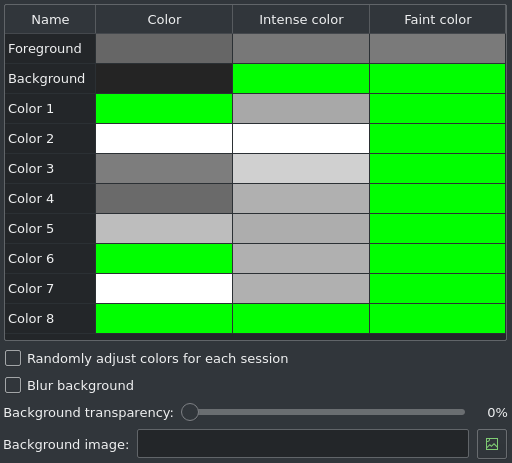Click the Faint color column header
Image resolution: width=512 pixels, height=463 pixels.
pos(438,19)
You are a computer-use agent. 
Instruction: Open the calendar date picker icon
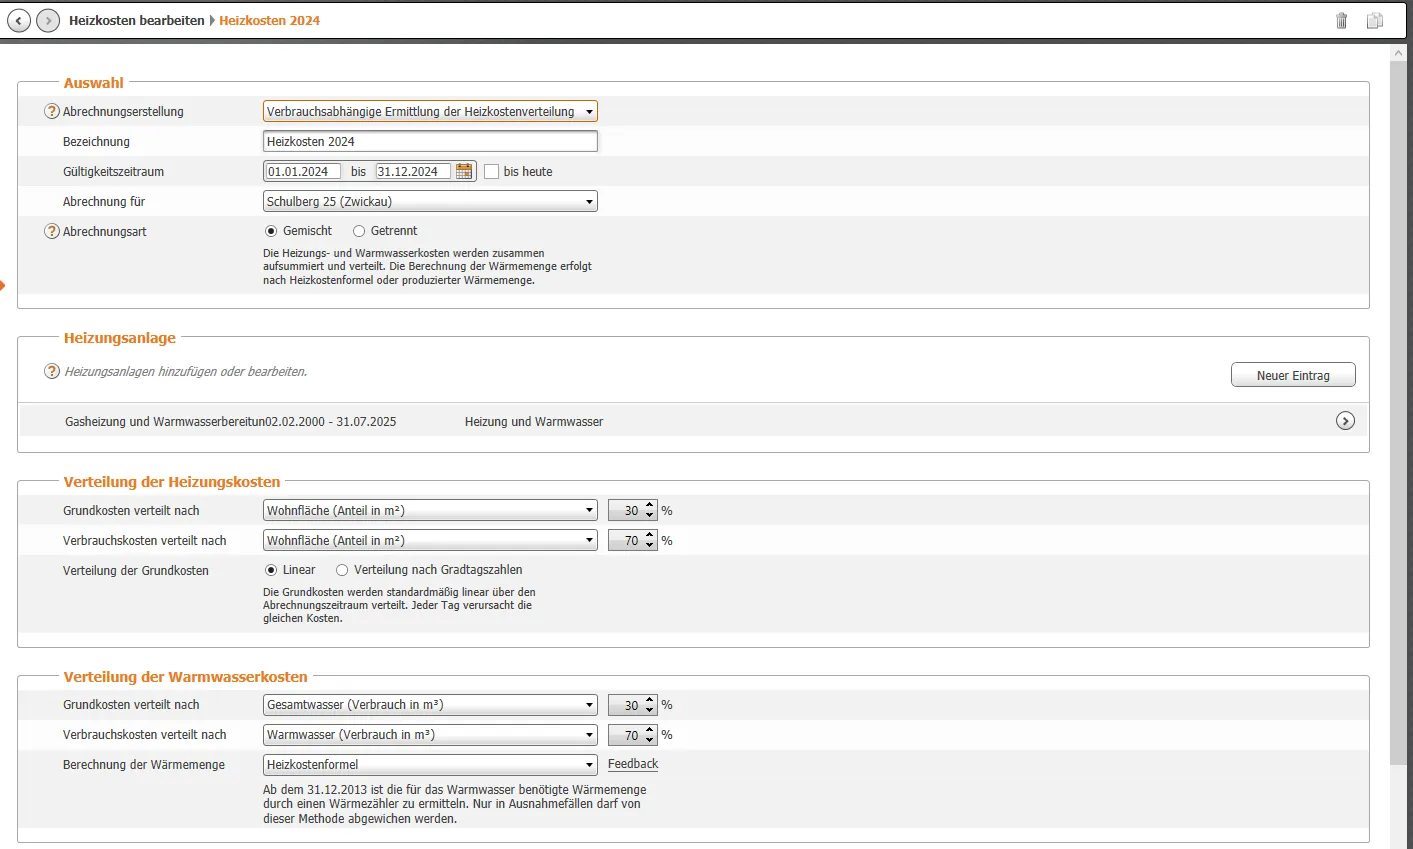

...

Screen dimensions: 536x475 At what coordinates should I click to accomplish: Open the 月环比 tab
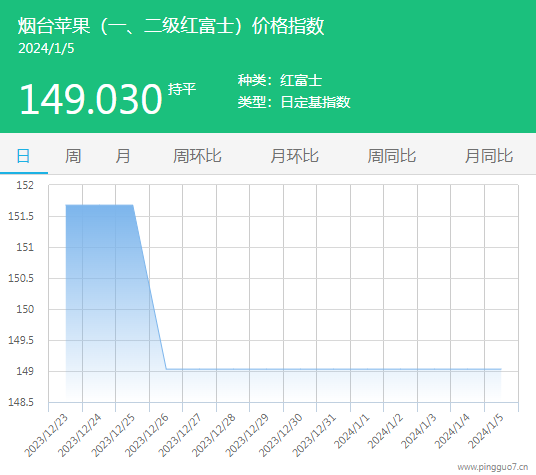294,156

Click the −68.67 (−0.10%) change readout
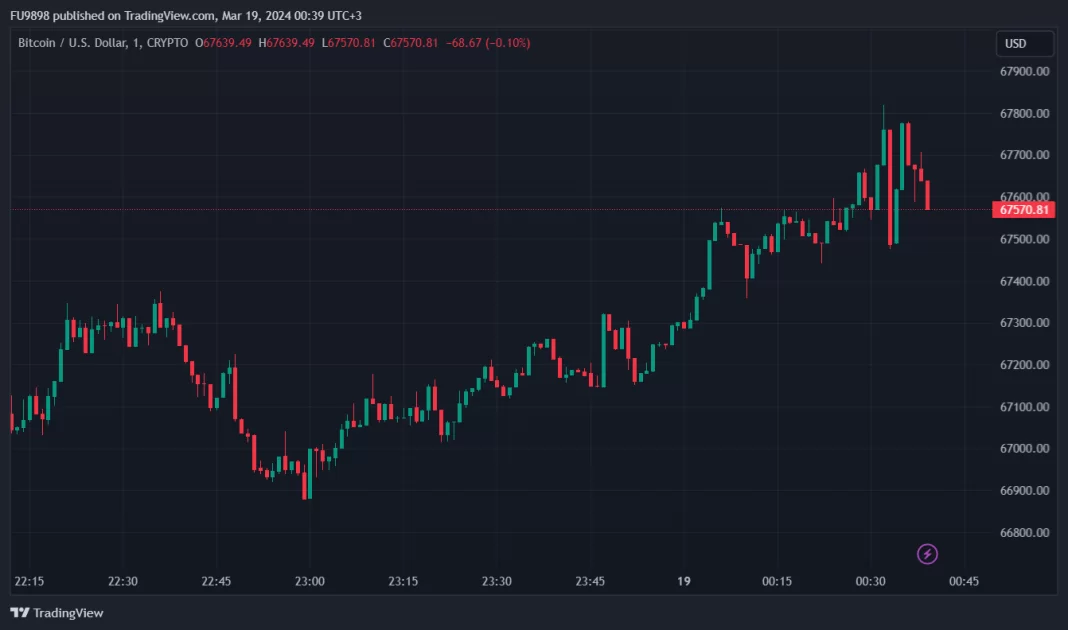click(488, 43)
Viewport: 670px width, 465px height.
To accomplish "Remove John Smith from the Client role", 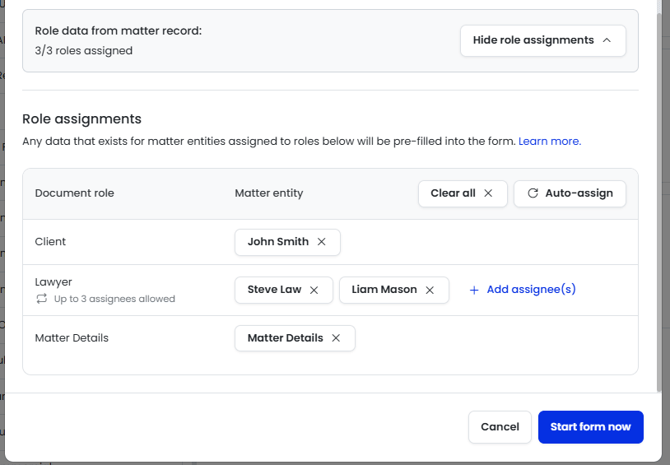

==

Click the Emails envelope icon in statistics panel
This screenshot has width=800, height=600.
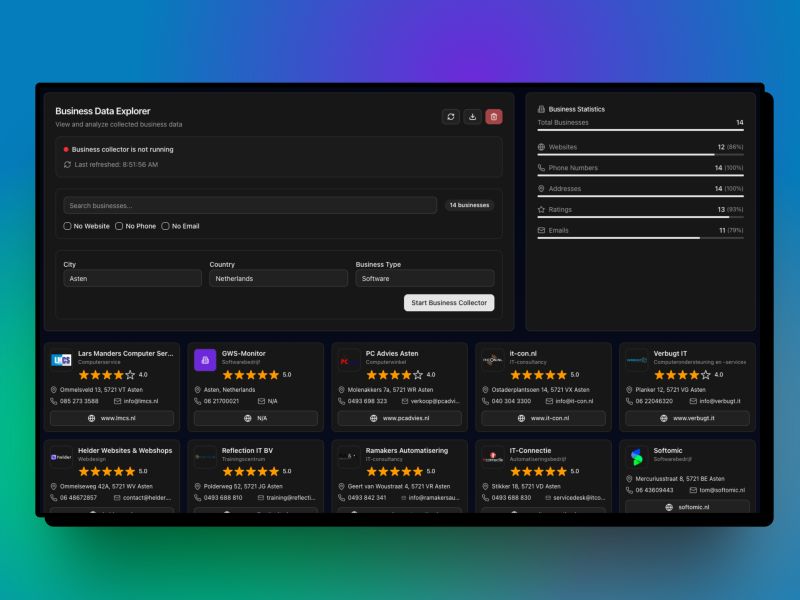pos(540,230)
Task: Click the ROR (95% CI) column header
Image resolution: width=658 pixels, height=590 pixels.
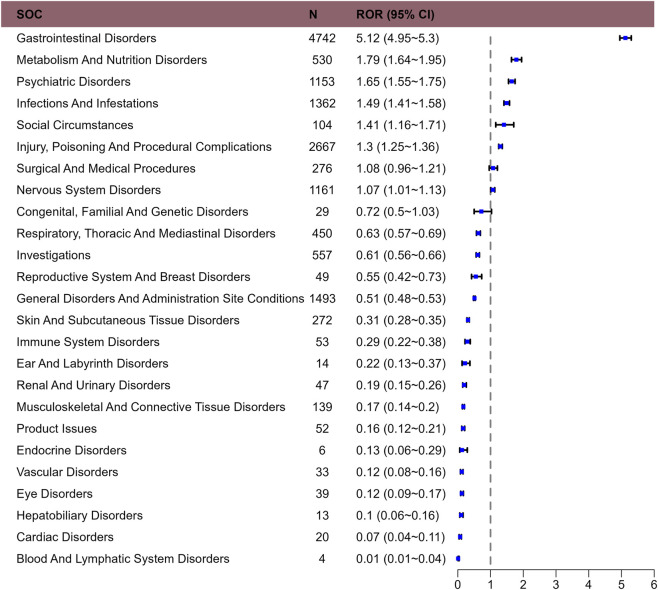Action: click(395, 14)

Work to be completed –
Only the lines above from the one with "You are a computer-use agent." through the one with "Instruction: Open the" should be duplicated, character for character.

Expected answer –
You are a computer-use agent. 
Instruction: Open the calendar date picker icon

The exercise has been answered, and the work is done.